O BDSM está enfiado no meio de tudo isto. O BDSM está colocado no lado “errado” da linha, do lado da ‘taradice’. E nós, que aqui estamos, somos acima de tudo “os tarados”, como se isso nos definisse totalmente, como se isso fosse capaz de abarcar e totalizar a experiência que é o BDSM. É isso que queremos ser? Os tarados? É a isso que queremos ser reduzidos?

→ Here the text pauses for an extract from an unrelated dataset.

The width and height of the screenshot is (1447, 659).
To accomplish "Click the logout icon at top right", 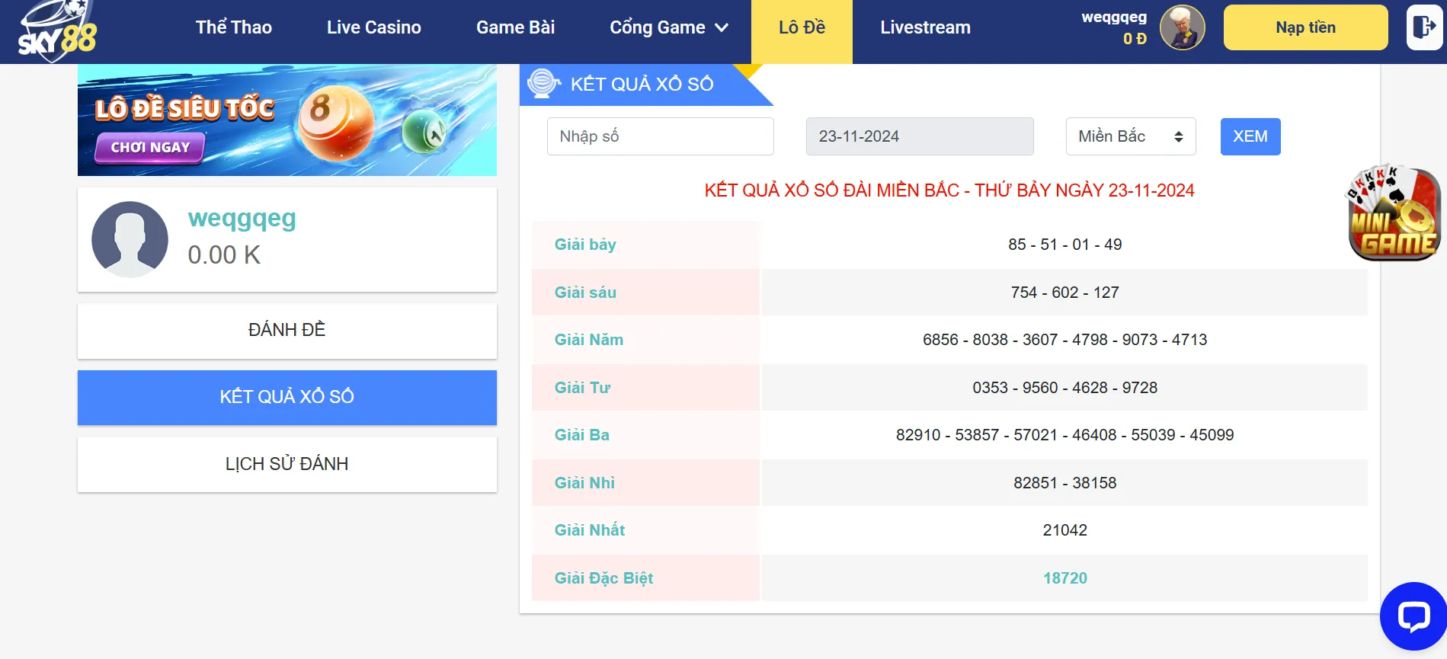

E tal como fazer o coming-out LGBT tem consequências nefastas, reais, sobre quem o faz, também fazer um coming-out BDSM pode ter (e tem) consequências nefastas, reais, sobre quem o faz. Essas consequências são mantidas no lugar por quem aceita ser remetido ao silêncio do “privado” que não o é.

 

Conclusão

A apologia do não-activismo – ou seja, aqueles que dizem que, para evitar tudo isto, basta apenas escondermo-nos ainda mais, ainda melhor – é a apologia da naturalização do medo. É a apologia de uma estrutura normal, e normalizada, que nos priva de falar, que nos quer fazer acreditar que mais vale as sombras, o silêncio, a ausência de voz e de representação. Mau-grado as pessoas que por isso serão magoadas, as pessoas que por isso se mantêm ainda incompreendidas na forma como se relacionam com os seus desejos, as pessoas que não podem ir à Internet quando lhes apetece, as pessoas que se detestam a si próprias porque acreditam que os seus próprios desejos não são “naturais”.

Não discutir – e não derrubar! – a ideia de desejos naturais ou não-naturais é manter na ignorância, pela inactividade, uma sociedade, a nossa sociedade. É não cumprirmos o nosso dever cívico – que não é apenas votar! – e é agir, politicamente, no reforço das estruturas que promovem esse silêncio. É querer, voluntariamente, inserir restrições à nossa comunicação. As mesmas que o Kant achava inaceitáveis, que Habermas achava inaceitáveis.

Temos o direito a falar sobre tudo. Sobre qualquer tema. Qualquer coisa abaixo disto é censura. Eu recuso a censura, especialmente a auto-imposta. O medo que sentimos em falarmos de BDSM, em sermos “descobertos”, em vermos BDSM como tema proibido é fruto, é resultado directo, de um sistema de opressão que funciona de forma, que nos normaliza.

 

Ser activista é agir. É falar. É fazer. É assegurar a pluralidade, fundamento de uma democracia – democracia plural dos afectos, das sexualidades, das não-discriminações.